One of the most interesting areas of the world right now when it comes to pot reform is the region of Asia.
Israel has led the world for the last decade on cannabinoid research. Australia appears to be moving towards national medical legalization (at least), particularly given the recent public radio address by the Prime Minister.
That said, the largest country in Asia and Australia’s main export market, China, has lagged far behind. Drug possession here, even for tiny amounts, can lead to capital punishment.
In August, however, a Chinese spy satellite spotted the largest marijuana plantation in the country’s history, as well as a multitude of illegal cross-border paths in Inner Mongolia.
Chinese officials have not released details about the actual size of the grow, nor the response of officials in the aftermath of the find.
The area in which the pot plantation was spotted however, is on the border of Pakistan, Afghanistan and former Soviet Central Asia.
Foreign experts believe that the announcement is less to show new openness to reforming the nation’s drug laws and more to showcase China’s spy technology.
The irony is significant.
China is the world’s largest producer of industrial hemp and has been for a very, very long time. In fact, archaeological remains have shown that Neolithic farmers (12,000 years ago) produced not only hemp, but decorated pottery with pictures of the plant (circa the 5th millennium). Textiles, rope and paper containing the plant began to appear in at least the century before Christ. The Greek historian Herodotus (ca. 480 BC) wrote that inhabitants of the region also inhaled smoke from the seeds for pleasurable recreational purposes.
While this is not the first time a satellite has been used for drug interdiction (a man in Oregon was busted last year with the “help” of Google Maps), the Chinese satellite’s capabilities if not its use in drug interdiction marks a significant new and disturbing turn for the Drug War globally and as already seen within America’s borders.
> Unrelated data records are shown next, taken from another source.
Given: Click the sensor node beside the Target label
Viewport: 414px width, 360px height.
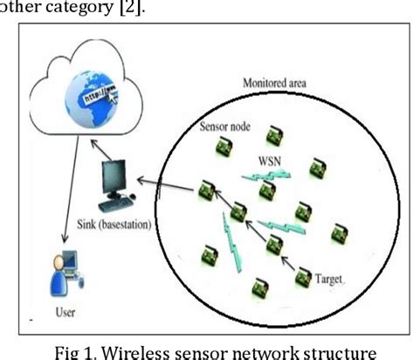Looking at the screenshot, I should (x=301, y=278).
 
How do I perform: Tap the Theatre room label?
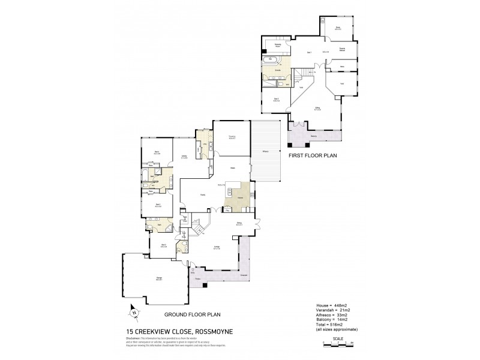tap(231, 137)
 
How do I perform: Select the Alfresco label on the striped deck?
tap(265, 151)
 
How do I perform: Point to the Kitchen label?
tap(239, 197)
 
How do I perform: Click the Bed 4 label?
tap(157, 153)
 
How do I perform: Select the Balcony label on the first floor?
tap(314, 137)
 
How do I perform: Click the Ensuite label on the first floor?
tap(278, 71)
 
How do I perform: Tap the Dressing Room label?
tap(279, 45)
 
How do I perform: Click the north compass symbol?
tap(134, 312)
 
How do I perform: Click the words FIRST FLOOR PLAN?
tap(313, 155)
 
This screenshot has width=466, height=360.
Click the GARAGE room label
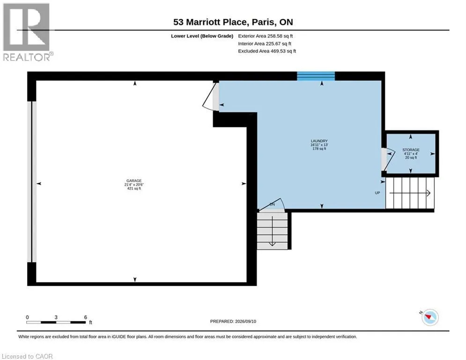(134, 180)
In 2011, although it is not known if satellite technology was used in this case, officials also discovered the largest grow plantation in Mexico, covered up by black tarpaulin to attempt to shield the illegal grow from flyover discovery.
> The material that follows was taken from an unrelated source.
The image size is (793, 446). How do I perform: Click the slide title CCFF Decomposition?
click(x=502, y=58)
One of the worst domestic cases of domestic prosecutorial overreach of a single family in Washington State last year (the Harvey Family) was also instigated by a flyover investigation, although satellite imagery was also not used. In Texas, where marijuana use for medical purposes will begin to be debated early in the next year, drones are already controversial because they can expose dramatic environmental damage from oil drilling. It is not likely that the Texas ‘Lege, once it gets to a discussion of the legalization of pot in state will encourage federal interdiction efforts from the air to help oversee its own in-state regulatory processes downstream of legalization.
The Chinese satellite (called the Gaofen-1) is also the first one produced in China with HD recording capabilities.
Pot, it seems this year, is just about everyone’s cup of tea, although in this case used not medically or even recreationally, but for a political purpose.